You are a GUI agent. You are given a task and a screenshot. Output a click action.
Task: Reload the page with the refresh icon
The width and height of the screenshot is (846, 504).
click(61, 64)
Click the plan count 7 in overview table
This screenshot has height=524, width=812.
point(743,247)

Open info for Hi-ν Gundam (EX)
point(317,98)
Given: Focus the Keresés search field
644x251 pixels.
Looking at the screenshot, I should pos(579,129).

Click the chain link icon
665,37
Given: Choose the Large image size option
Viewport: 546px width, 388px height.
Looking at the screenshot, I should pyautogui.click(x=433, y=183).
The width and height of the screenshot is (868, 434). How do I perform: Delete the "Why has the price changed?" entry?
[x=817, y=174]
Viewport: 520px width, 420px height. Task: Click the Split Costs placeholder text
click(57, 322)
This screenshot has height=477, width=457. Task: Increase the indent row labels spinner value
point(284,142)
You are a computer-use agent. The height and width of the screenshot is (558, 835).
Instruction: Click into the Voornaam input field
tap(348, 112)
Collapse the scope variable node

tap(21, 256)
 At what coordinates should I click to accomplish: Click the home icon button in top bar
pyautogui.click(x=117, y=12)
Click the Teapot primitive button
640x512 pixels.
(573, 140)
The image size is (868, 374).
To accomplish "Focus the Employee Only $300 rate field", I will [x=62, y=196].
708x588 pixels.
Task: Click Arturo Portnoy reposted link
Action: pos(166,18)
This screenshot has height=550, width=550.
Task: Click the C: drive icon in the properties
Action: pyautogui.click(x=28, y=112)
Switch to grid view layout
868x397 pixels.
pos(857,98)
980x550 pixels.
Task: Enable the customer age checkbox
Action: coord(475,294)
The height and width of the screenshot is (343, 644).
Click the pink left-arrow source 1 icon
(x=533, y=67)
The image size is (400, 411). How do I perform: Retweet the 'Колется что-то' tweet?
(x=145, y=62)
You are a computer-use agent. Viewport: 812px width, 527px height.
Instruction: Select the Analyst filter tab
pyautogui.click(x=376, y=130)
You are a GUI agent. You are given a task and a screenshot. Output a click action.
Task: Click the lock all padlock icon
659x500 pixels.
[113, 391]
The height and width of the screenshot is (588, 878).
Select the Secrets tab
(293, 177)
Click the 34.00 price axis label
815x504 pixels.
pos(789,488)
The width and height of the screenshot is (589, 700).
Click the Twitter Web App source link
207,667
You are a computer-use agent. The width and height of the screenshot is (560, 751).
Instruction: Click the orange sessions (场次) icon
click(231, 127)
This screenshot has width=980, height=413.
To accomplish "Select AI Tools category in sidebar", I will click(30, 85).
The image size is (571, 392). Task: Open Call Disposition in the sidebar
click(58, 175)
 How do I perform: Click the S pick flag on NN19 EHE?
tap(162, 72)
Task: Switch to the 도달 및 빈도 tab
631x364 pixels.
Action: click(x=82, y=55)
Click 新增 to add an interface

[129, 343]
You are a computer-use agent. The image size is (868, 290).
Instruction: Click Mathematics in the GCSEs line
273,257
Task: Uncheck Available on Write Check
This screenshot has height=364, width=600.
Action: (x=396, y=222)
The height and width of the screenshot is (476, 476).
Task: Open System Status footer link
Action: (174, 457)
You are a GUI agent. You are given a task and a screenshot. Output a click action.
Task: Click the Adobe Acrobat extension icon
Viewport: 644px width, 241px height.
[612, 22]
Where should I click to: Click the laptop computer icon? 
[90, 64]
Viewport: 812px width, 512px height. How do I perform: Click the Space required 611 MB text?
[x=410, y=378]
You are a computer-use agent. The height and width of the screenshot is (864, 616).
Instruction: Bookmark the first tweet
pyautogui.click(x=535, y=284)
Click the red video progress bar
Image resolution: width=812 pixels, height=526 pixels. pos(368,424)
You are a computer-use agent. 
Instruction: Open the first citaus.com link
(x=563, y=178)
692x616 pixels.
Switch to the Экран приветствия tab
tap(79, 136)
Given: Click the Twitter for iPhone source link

______________________________

Exercise instructions
Exactly as they stand, repeat all the records.

Response area
You are a GUI agent. You are given a task and a screenshot. Output a click action.
Task: Reload the page with the refresh icon
The width and height of the screenshot is (846, 504).
click(61, 64)
Click the plan count 7 in overview table
This screenshot has height=524, width=812.
point(743,247)

Open info for Hi-ν Gundam (EX)
point(317,98)
Given: Focus the Keresés search field
644x251 pixels.
Looking at the screenshot, I should pos(579,129).

Click the chain link icon
665,37
Given: Choose the Large image size option
Viewport: 546px width, 388px height.
Looking at the screenshot, I should pyautogui.click(x=433, y=183).
The width and height of the screenshot is (868, 434). How do I perform: Delete the "Why has the price changed?" entry?
[x=817, y=174]
Viewport: 520px width, 420px height. Task: Click the Split Costs placeholder text
click(57, 322)
This screenshot has height=477, width=457. Task: Increase the indent row labels spinner value
point(284,142)
You are a computer-use agent. The height and width of the screenshot is (558, 835).
Instruction: Click into the Voornaam input field
tap(348, 112)
Collapse the scope variable node

tap(21, 256)
 At what coordinates should I click to accomplish: Click the home icon button in top bar
pyautogui.click(x=117, y=12)
Click the Teapot primitive button
640x512 pixels.
(573, 140)
The image size is (868, 374).
To accomplish "Focus the Employee Only $300 rate field", I will [x=62, y=196].
708x588 pixels.
Task: Click Arturo Portnoy reposted link
Action: pos(166,18)
This screenshot has height=550, width=550.
Task: Click the C: drive icon in the properties
Action: pyautogui.click(x=28, y=112)
Switch to grid view layout
868x397 pixels.
pos(857,98)
980x550 pixels.
Task: Enable the customer age checkbox
Action: coord(475,294)
The height and width of the screenshot is (343, 644).
Click the pink left-arrow source 1 icon
(x=533, y=67)
The image size is (400, 411). How do I perform: Retweet the 'Колется что-то' tweet?
(x=145, y=62)
You are a computer-use agent. Viewport: 812px width, 527px height.
Instruction: Select the Analyst filter tab
pyautogui.click(x=376, y=130)
You are a GUI agent. You are given a task and a screenshot. Output a click action.
Task: Click the lock all padlock icon
659x500 pixels.
[113, 391]
The height and width of the screenshot is (588, 878).
Select the Secrets tab
(293, 177)
Click the 34.00 price axis label
815x504 pixels.
pos(789,488)
The width and height of the screenshot is (589, 700).
Click the Twitter Web App source link
207,667
You are a computer-use agent. The width and height of the screenshot is (560, 751).
Instruction: Click the orange sessions (场次) icon
click(231, 127)
This screenshot has width=980, height=413.
To accomplish "Select AI Tools category in sidebar", I will click(30, 85).
The image size is (571, 392). Task: Open Call Disposition in the sidebar
click(58, 175)
 How do I perform: Click the S pick flag on NN19 EHE?
tap(162, 72)
Task: Switch to the 도달 및 빈도 tab
631x364 pixels.
Action: click(x=82, y=55)
Click 新增 to add an interface

[129, 343]
You are a computer-use agent. The image size is (868, 290).
Instruction: Click Mathematics in the GCSEs line
273,257
Task: Uncheck Available on Write Check
This screenshot has height=364, width=600.
Action: (x=396, y=222)
The height and width of the screenshot is (476, 476).
Task: Open System Status footer link
Action: (174, 457)
You are a GUI agent. You are given a task and a screenshot. Output a click action.
Task: Click the Adobe Acrobat extension icon
Viewport: 644px width, 241px height.
[612, 22]
Where should I click to: Click the laptop computer icon? 
[90, 64]
Viewport: 812px width, 512px height. How do I perform: Click the Space required 611 MB text?
[x=410, y=378]
You are a computer-use agent. The height and width of the screenshot is (864, 616).
Instruction: Bookmark the first tweet
pyautogui.click(x=535, y=284)
Click the red video progress bar
Image resolution: width=812 pixels, height=526 pixels. pos(368,424)
You are a computer-use agent. 
Instruction: Open the first citaus.com link
(x=563, y=178)
692x616 pixels.
Switch to the Экран приветствия tab
tap(79, 136)
Given: Click the Twitter for iPhone source link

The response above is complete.